Task objective:
Locate each line in the material below that contains the word "screenshot", and copy those lines out in full. The match is case-sensitive.

Task inputs:

------------

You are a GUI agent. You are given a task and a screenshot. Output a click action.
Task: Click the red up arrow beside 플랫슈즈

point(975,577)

------------

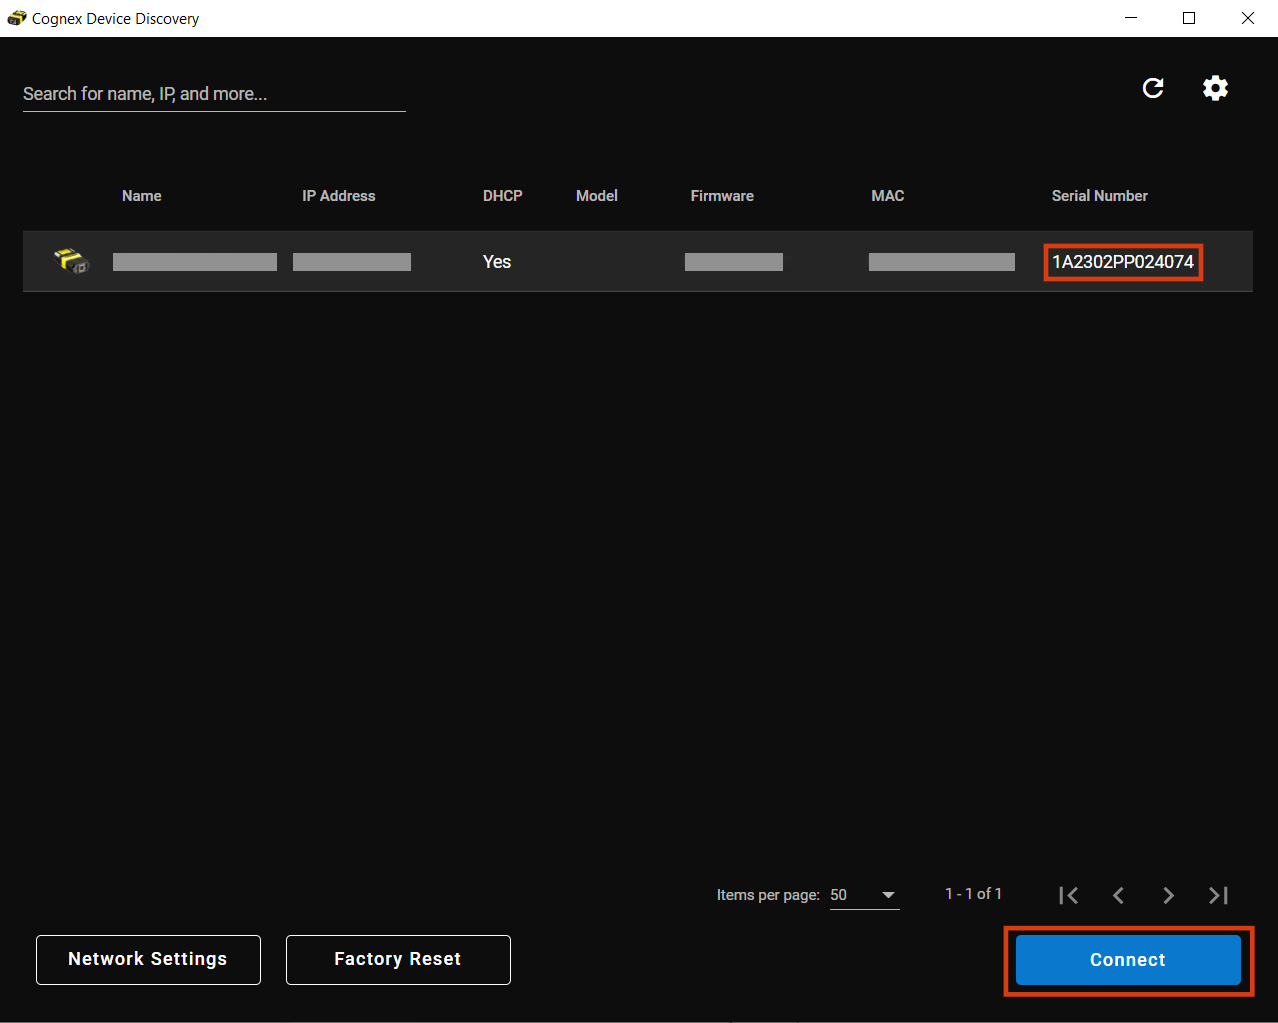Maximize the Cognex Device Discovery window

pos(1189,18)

------------

Answer to this exercise:
You are a GUI agent. You are given a task and a screenshot. Output a click action.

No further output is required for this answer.